**Your goal:** Search the material below for the word "menu". Copy every line where it is found.

**Material shown:**
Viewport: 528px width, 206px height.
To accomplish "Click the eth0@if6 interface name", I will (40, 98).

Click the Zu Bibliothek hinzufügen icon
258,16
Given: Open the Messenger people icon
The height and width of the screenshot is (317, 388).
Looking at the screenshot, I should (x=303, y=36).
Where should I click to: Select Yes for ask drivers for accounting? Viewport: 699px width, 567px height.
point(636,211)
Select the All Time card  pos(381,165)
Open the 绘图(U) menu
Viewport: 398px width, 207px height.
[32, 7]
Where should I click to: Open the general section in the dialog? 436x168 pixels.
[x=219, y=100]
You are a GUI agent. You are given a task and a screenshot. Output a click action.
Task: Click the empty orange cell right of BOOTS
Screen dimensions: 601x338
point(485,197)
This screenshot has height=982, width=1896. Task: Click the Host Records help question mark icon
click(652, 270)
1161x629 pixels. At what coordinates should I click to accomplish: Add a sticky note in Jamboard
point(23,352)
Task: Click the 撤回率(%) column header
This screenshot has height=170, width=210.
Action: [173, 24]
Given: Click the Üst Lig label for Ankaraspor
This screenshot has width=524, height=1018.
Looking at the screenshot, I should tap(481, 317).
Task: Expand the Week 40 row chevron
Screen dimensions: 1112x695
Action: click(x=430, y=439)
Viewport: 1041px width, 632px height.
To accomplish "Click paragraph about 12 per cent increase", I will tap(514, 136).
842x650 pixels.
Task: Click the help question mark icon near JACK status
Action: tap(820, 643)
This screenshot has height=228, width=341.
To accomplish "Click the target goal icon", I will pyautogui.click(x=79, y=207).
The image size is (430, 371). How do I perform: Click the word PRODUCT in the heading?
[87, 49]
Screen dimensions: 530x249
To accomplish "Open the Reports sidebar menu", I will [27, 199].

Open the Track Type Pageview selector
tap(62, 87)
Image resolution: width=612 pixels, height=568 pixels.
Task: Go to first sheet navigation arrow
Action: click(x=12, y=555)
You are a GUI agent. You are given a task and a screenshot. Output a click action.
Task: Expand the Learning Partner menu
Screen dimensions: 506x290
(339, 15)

**Task result:**
Open the 绘图(U) menu
To accomplish "Open the Reports sidebar menu", I will [27, 199].
Task: Expand the Learning Partner menu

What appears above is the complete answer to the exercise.